Según relató, el idioma representa una conexión emocional profunda para el personaje.
Además, considera que el español refleja la parte más auténtica de Romeo. Mientras tanto, el inglés simboliza el mundo exterior y las obligaciones cotidianas.
Un muro como símbolo político
La escenografía utiliza una réplica del muro fronterizo para representar divisiones sociales y políticas contemporáneas.
De acuerdo con Ali, la frontera se convirtió en una poderosa metáfora de los conflictos que atraviesa actualmente la sociedad estadounidense.
Por ello, la obra incorpora referencias directas a temas migratorios. Entre ellas aparecen grafitis con mensajes como “Abolish ICE” y pancartas que cuestionan las políticas de control migratorio.
Asimismo, el director busca generar una reflexión sobre las consecuencias humanas de estas medidas.
Una historia clásica con referencias actuales
A pesar de las alusiones al presente, Ali sostiene que la producción mantiene un carácter atemporal.
Por un lado, conserva el lenguaje original de Shakespeare. Por otro lado, incorpora vestuarios con elementos futuristas que conectan distintas épocas.
Como resultado, la puesta en escena une pasado, presente y futuro para abordar conflictos humanos que siguen vigentes.
Bodas reales para transformar el final trágico
Una de las novedades más llamativas del montaje ocurre al final de cada función.
Inspirado por los llamados matrimonios fronterizos celebrados entre parejas separadas por leyes migratorias, el director decidió incluir bodas reales sobre el escenario.
De esta forma, parejas auténticas contraen matrimonio legalmente en el teatro al concluir la representación.
El objetivo es ofrecer un contraste con el desenlace trágico de la obra. Así, el público abandona la sala con un mensaje de esperanza.
Central Park recupera una de sus tradiciones más populares
Para Daniel Bravo Hernández, protagonizar la producción representa uno de los momentos más importantes de su carrera.

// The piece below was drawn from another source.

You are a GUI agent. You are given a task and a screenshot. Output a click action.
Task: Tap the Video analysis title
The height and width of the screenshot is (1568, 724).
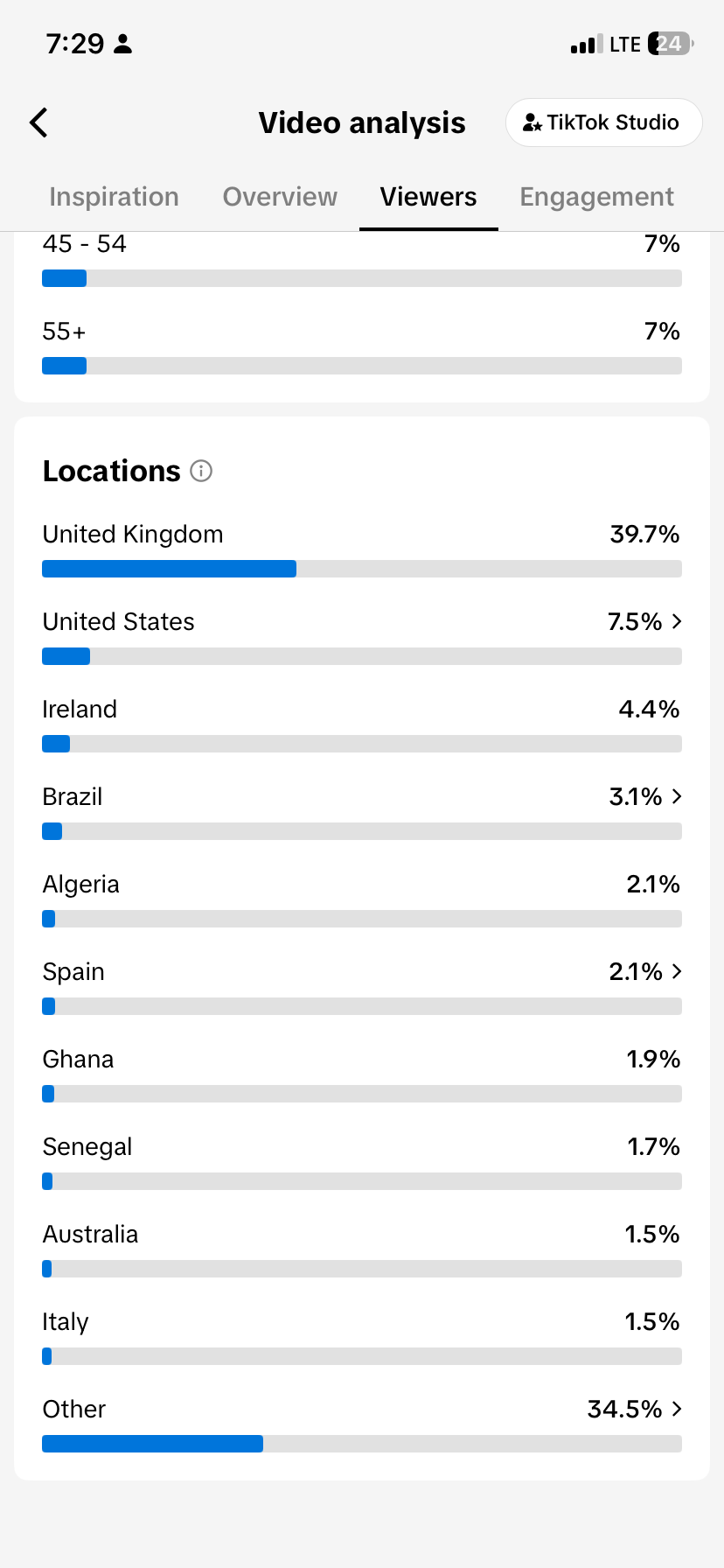(362, 123)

De hecho, el actor recordó que un año atrás asistió como espectador a una función de Shakespeare in the Park. En aquel momento, comentó en tono de broma que regresaría como protagonista.
Finalmente, esa predicción terminó convirtiéndose en realidad.
A diferencia de la temporada anterior, marcada por la presencia de celebridades de Hollywood y largas filas, este año el acceso resulta más sencillo para el público.
Las funciones se presentarán en el Delacorte Theater hasta el 28 de junio. Mientras tanto, esta reinterpretación de Romeo y Julieta continúa demostrando cómo una historia escrita hace más de cuatro siglos puede dialogar con algunos de los debates más actuales de la sociedad.